> **Brano fornito**
Dire addio definitivamente alla covid è quasi un'utopia: fin dai primi mesi della pandemia gli esperti avevano capito che lo scenario futuro più probabile sarebbe stato quello di una malattia endemica, che continuerà a circolare in forma meno grave tra noi. Ma meno grave in che senso? Sarà più simile a un raffreddore o a un'influenza stagionale? Nessuno ha la sfera di cristallo per sapere cosa accadrà (e si è già visto che anche le previsioni più ragionevoli vengono smentite dall'evoluzione virale), ma gli esperti concordano sul fatto che la comparsa delle varianti Delta e Omicron hanno scombinato le carte in tavola, e fanno presumere che il coronavirus si stia adattando per aggirare le nostre difese immunitarie e riuscire a contagiare anche chi è protetto da vaccini o infezioni precedenti.
Facilmente attaccabili. Durante i primi mesi di pandemia, il SARS-CoV-2 aveva campo libero: si trovava di fronte ospiti che non l'avevano mai incontrato, ed erano dunque totalmente vulnerabili all'infezione. A novembre 2020 compare nel Regno Unito la prima variante, la Alpha, in contemporanea la Beta in Sudafrica, e poco dopo la Gamma in Brasile: queste tre VoC (variants of concern, varianti preoccupanti) risultano più contagiose del ceppo originale, e la Beta e la Gamma sono anche parzialmente in grado di ridurre la quantità di anticorpi neutralizzanti prodotti dal nostro sistema immunitario. È il primo segnale che qualcosa sta cambiando.
Variante Delta. La variante Delta, identificata in India nella primavera del 2021, si rivela il 60% più contagiosa di Alfa: si moltiplica molto più velocemente nelle vie respiratorie degli infetti, e sembra riuscire a eludere almeno in parte la protezione data da vaccini e infezioni. Dopo alcune varianti che avevano destato qualche preoccupazione ma che si erano risolte in una bolla di sapone, molti esperti credono che eventuali nuove varianti non possano che mutare dalla Delta, ormai dominante in tutto il pianeta.
Il cambiamento di Omicron. Ma a fine novembre, una nuova svolta inaspettata: compare Omicron, individuata ancora una volta in Sudafrica (ma probabilmente originaria di un altro Paese africano dove il sistema di sequenziamento genomico non è efficace) e altamente contagiosa. Secondo Tom Wenseleers, biologo evoluzionista dell'Università cattolica di Lovanio (Belgio), un'aumentata contagiosità di Omicron non può essere l'unica spiegazione al repentino aumento dei contagi: una spiegazione più realistica, sostiene assieme ad altri ricercatori, è che la forza di Omicron stia nell'abilità di contagiare anche chi è vaccinato o guarito dalla covid.

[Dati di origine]
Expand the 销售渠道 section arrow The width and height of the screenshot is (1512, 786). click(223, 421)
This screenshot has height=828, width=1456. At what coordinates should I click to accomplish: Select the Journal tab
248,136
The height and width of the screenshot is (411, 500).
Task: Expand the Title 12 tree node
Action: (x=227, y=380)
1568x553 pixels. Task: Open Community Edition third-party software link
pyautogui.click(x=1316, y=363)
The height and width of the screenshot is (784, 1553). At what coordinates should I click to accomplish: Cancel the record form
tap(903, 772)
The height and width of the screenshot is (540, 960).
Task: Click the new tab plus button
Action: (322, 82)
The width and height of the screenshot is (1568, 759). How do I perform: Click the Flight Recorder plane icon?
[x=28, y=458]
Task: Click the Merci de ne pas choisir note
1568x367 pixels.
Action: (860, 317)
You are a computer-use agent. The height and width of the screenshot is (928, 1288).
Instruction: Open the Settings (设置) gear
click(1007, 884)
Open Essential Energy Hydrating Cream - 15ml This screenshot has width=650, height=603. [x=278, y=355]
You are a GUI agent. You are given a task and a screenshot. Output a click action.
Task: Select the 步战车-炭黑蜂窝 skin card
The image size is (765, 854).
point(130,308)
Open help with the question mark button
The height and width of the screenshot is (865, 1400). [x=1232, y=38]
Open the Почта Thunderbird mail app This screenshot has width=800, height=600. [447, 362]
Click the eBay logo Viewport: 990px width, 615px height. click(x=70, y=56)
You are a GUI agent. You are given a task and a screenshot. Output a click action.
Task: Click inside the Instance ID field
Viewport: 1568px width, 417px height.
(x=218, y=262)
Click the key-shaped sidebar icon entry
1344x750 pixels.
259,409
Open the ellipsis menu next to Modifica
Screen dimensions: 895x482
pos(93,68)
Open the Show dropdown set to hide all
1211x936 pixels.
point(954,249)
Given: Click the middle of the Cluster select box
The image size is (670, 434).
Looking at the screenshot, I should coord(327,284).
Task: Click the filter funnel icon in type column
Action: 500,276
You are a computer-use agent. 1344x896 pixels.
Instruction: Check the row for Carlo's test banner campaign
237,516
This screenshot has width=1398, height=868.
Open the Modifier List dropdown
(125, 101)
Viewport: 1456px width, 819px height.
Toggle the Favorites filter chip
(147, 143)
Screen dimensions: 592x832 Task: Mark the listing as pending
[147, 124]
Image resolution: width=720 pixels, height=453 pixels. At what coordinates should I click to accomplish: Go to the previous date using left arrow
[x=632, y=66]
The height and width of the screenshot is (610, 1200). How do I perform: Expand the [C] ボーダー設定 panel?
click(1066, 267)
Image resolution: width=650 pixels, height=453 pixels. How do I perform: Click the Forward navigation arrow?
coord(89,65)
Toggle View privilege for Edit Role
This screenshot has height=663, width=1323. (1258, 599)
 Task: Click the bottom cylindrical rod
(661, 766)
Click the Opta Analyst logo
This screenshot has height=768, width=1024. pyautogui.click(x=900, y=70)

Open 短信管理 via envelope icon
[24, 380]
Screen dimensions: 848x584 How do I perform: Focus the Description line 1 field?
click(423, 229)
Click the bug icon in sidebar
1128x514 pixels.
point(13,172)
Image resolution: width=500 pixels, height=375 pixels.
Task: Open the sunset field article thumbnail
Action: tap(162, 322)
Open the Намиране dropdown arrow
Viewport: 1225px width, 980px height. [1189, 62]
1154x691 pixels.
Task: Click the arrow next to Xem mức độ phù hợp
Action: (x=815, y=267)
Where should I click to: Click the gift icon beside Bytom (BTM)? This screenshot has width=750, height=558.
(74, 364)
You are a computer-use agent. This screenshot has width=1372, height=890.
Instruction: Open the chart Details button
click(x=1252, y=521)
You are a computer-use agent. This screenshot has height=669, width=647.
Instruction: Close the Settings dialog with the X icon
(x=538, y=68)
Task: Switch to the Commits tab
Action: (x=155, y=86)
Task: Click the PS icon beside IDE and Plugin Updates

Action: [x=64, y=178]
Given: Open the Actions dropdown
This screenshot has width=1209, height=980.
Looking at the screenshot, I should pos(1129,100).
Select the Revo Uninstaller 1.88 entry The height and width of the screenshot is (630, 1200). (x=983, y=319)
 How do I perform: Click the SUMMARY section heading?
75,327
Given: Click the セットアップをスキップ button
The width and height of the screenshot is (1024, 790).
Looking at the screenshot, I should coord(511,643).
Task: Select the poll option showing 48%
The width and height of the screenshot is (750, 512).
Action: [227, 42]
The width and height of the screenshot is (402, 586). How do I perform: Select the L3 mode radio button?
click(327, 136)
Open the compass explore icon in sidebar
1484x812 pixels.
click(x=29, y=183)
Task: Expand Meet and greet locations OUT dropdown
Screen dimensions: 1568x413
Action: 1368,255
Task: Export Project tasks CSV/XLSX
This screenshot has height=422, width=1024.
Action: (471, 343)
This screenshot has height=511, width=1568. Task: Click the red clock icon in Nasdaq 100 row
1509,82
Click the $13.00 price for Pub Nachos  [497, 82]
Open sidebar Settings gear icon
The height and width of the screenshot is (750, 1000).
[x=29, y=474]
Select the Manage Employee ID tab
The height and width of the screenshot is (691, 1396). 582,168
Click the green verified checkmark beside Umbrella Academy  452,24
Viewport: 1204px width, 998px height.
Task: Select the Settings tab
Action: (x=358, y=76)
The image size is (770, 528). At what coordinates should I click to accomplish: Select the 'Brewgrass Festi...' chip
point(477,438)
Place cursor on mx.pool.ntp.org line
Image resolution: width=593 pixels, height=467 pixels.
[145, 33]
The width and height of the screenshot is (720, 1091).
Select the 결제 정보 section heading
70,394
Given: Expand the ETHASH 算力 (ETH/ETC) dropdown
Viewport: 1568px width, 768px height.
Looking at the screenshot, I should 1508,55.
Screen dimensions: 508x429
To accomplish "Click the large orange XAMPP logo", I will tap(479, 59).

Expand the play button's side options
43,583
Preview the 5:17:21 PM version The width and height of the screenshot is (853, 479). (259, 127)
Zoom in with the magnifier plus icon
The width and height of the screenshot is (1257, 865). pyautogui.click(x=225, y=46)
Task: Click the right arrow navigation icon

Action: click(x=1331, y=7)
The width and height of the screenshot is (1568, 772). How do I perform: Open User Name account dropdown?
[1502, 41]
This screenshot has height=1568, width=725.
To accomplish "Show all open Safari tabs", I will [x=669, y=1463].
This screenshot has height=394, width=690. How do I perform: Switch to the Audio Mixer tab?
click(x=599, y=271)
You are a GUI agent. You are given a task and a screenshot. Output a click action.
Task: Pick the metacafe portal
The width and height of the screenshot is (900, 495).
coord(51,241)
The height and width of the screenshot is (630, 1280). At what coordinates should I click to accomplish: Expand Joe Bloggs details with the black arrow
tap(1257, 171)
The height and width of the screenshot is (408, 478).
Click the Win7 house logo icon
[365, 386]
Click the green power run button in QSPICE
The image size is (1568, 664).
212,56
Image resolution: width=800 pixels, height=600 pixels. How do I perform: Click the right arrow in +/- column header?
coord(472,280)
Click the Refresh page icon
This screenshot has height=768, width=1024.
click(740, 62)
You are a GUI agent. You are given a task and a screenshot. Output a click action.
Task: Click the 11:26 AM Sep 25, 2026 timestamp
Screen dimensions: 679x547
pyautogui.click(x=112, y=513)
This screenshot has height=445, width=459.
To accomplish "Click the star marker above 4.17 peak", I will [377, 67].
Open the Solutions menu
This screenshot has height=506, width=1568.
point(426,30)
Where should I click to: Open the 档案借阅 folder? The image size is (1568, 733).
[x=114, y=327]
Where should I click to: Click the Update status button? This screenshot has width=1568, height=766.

> **Lavoro richiesto**
Riproduca testualmente il passo del brano sulle varianti del coronavirus che va da "Il cambiamento di" fino a "guarito dalla covid." incluso.

> **Risposta al compito**
Il cambiamento di Omicron. Ma a fine novembre, una nuova svolta inaspettata: compare Omicron, individuata ancora una volta in Sudafrica (ma probabilmente originaria di un altro Paese africano dove il sistema di sequenziamento genomico non è efficace) e altamente contagiosa. Secondo Tom Wenseleers, biologo evoluzionista dell'Università cattolica di Lovanio (Belgio), un'aumentata contagiosità di Omicron non può essere l'unica spiegazione al repentino aumento dei contagi: una spiegazione più realistica, sostiene assieme ad altri ricercatori, è che la forza di Omicron stia nell'abilità di contagiare anche chi è vaccinato o guarito dalla covid.